THE PROBLEM
Beginning with the line that contains "Logi sisse [button] (921, 34)", extract each line through the end of the listing below, with no additions or omissions.

GIVEN RECORDS

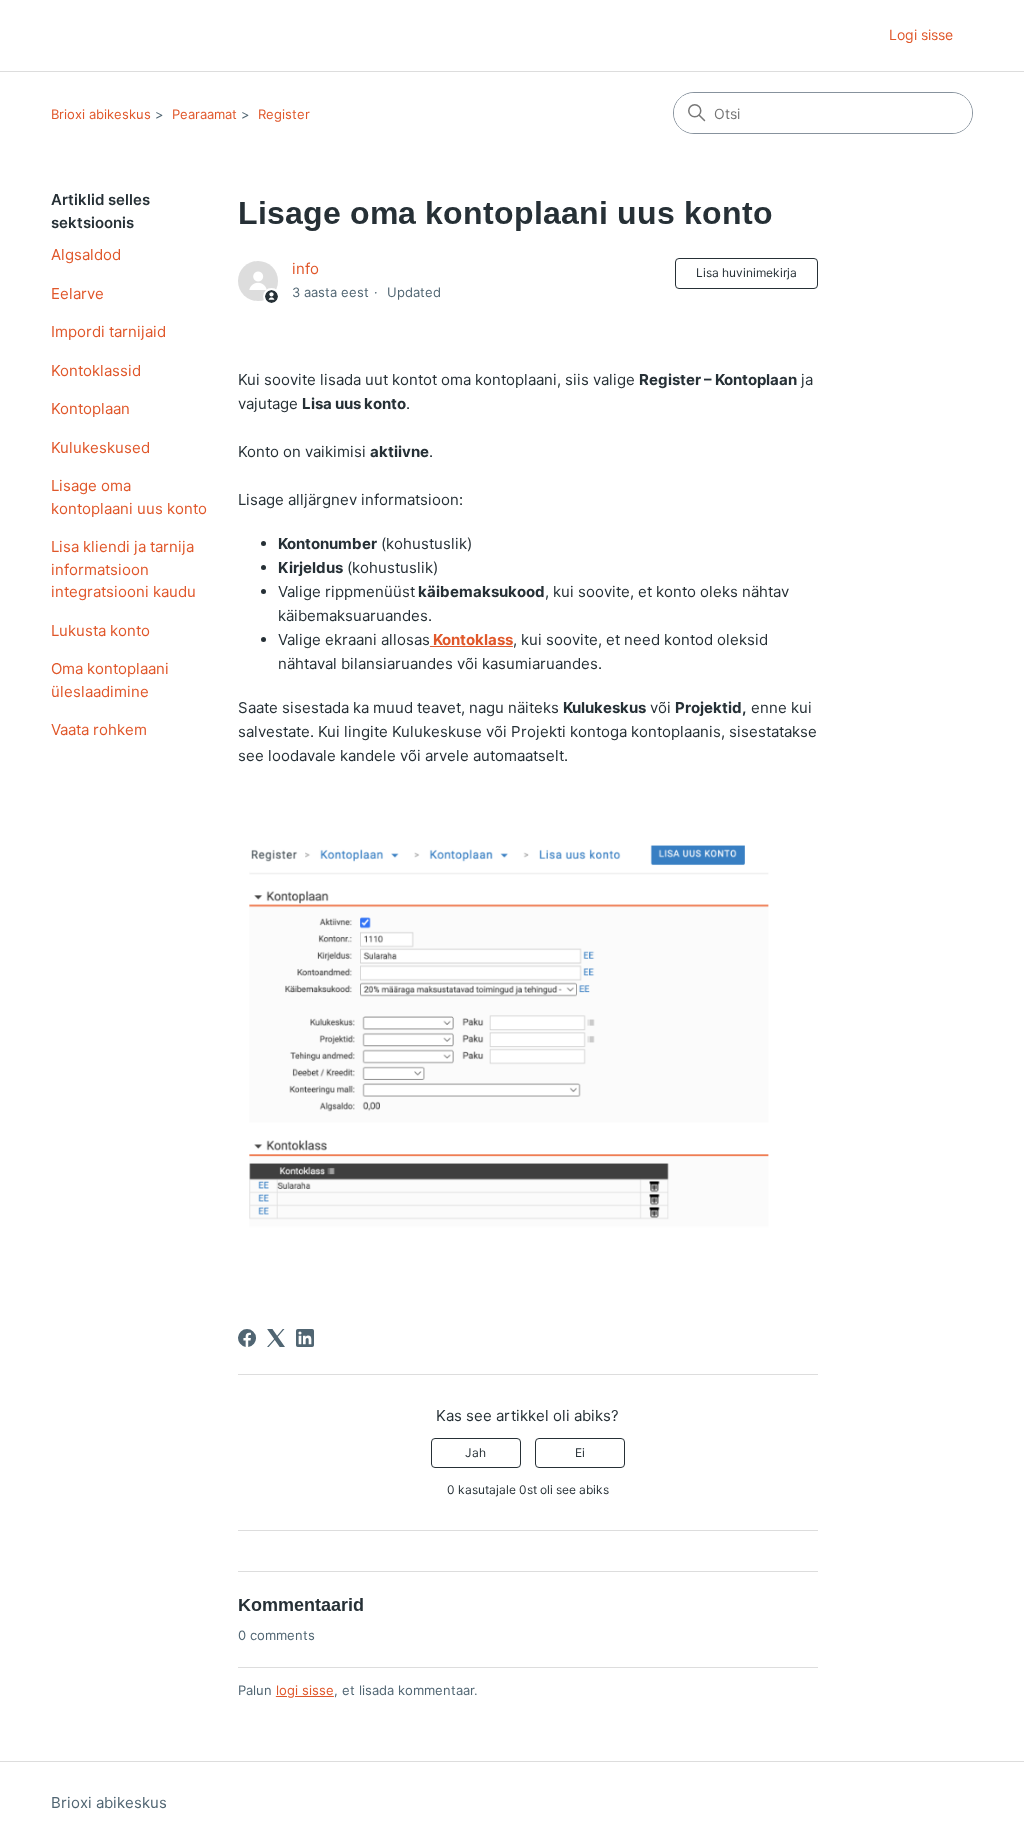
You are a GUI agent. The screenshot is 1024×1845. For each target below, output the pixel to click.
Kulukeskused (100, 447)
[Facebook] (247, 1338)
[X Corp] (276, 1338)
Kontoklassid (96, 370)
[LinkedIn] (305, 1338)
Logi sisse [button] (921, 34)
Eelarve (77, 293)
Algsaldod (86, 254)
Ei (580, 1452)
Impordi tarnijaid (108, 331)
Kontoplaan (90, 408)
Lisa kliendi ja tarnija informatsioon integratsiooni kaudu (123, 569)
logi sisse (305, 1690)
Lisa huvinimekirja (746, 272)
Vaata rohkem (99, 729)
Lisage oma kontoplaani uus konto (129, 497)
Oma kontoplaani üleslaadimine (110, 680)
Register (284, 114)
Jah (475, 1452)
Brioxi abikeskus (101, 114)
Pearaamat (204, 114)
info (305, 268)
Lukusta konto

ANSWER AREA
Logi sisse [button] (921, 34)
Eelarve (77, 293)
Algsaldod (86, 254)
Ei (580, 1452)
Impordi tarnijaid (108, 331)
Kontoplaan (90, 408)
Lisa kliendi ja tarnija informatsioon integratsiooni kaudu (123, 569)
logi sisse (305, 1690)
Lisa huvinimekirja (746, 272)
Vaata rohkem (99, 729)
Lisage oma kontoplaani uus konto (129, 497)
Oma kontoplaani üleslaadimine (110, 680)
Register (284, 114)
Jah (475, 1452)
Brioxi abikeskus (101, 114)
Pearaamat (204, 114)
info (305, 268)
Lukusta konto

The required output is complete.